**THE PROBLEM**
Reproduce word for word the data below from the line containing "Given: Expand the" through the last line of the data, including both ends. Leave the pictures out.

**DATASET EXCERPTS**
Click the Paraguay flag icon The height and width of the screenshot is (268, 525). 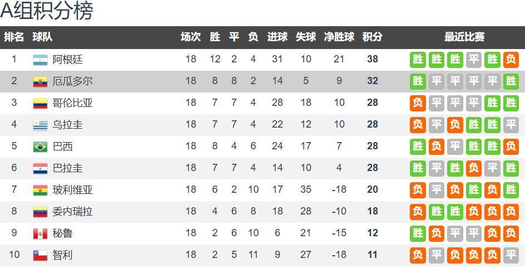40,168
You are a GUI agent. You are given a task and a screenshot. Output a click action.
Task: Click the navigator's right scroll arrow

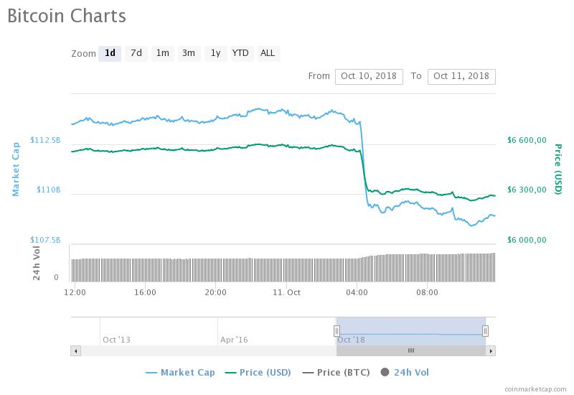[491, 351]
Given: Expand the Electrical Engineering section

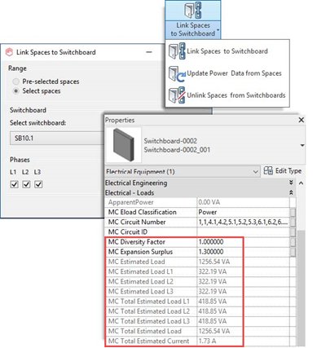Looking at the screenshot, I should [291, 183].
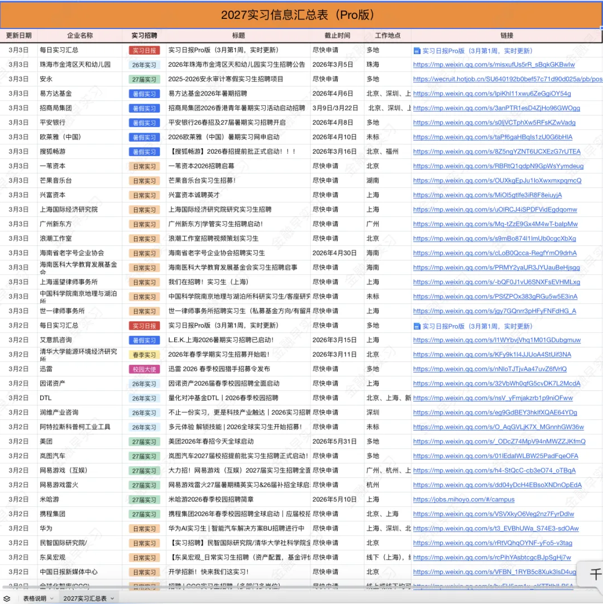Click the 千 assistant widget at bottom right
This screenshot has height=604, width=603.
pyautogui.click(x=594, y=573)

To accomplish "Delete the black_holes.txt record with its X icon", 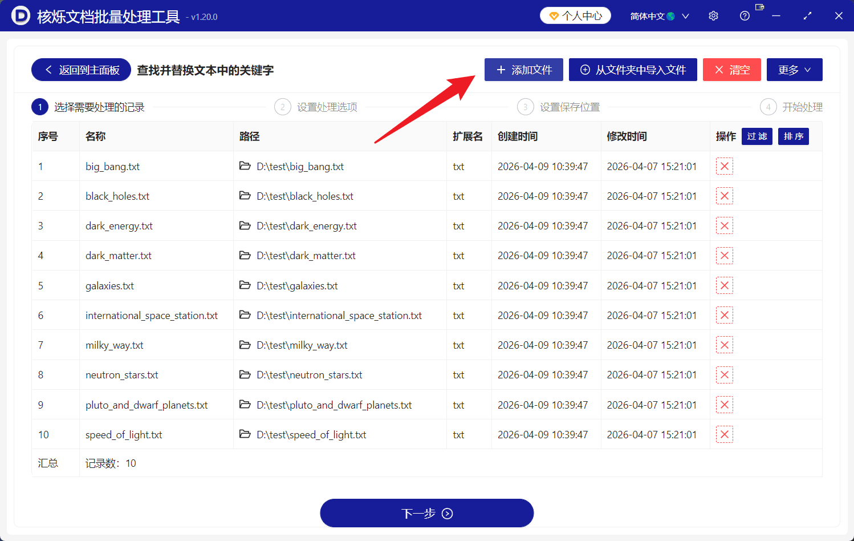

**ANSWER TO THE PROBLEM**
Given: Expand the Electrical Engineering section

Looking at the screenshot, I should [291, 183].
Click the 千 assistant widget at bottom right
This screenshot has height=604, width=603.
pyautogui.click(x=594, y=573)

To accomplish "Delete the black_holes.txt record with its X icon", 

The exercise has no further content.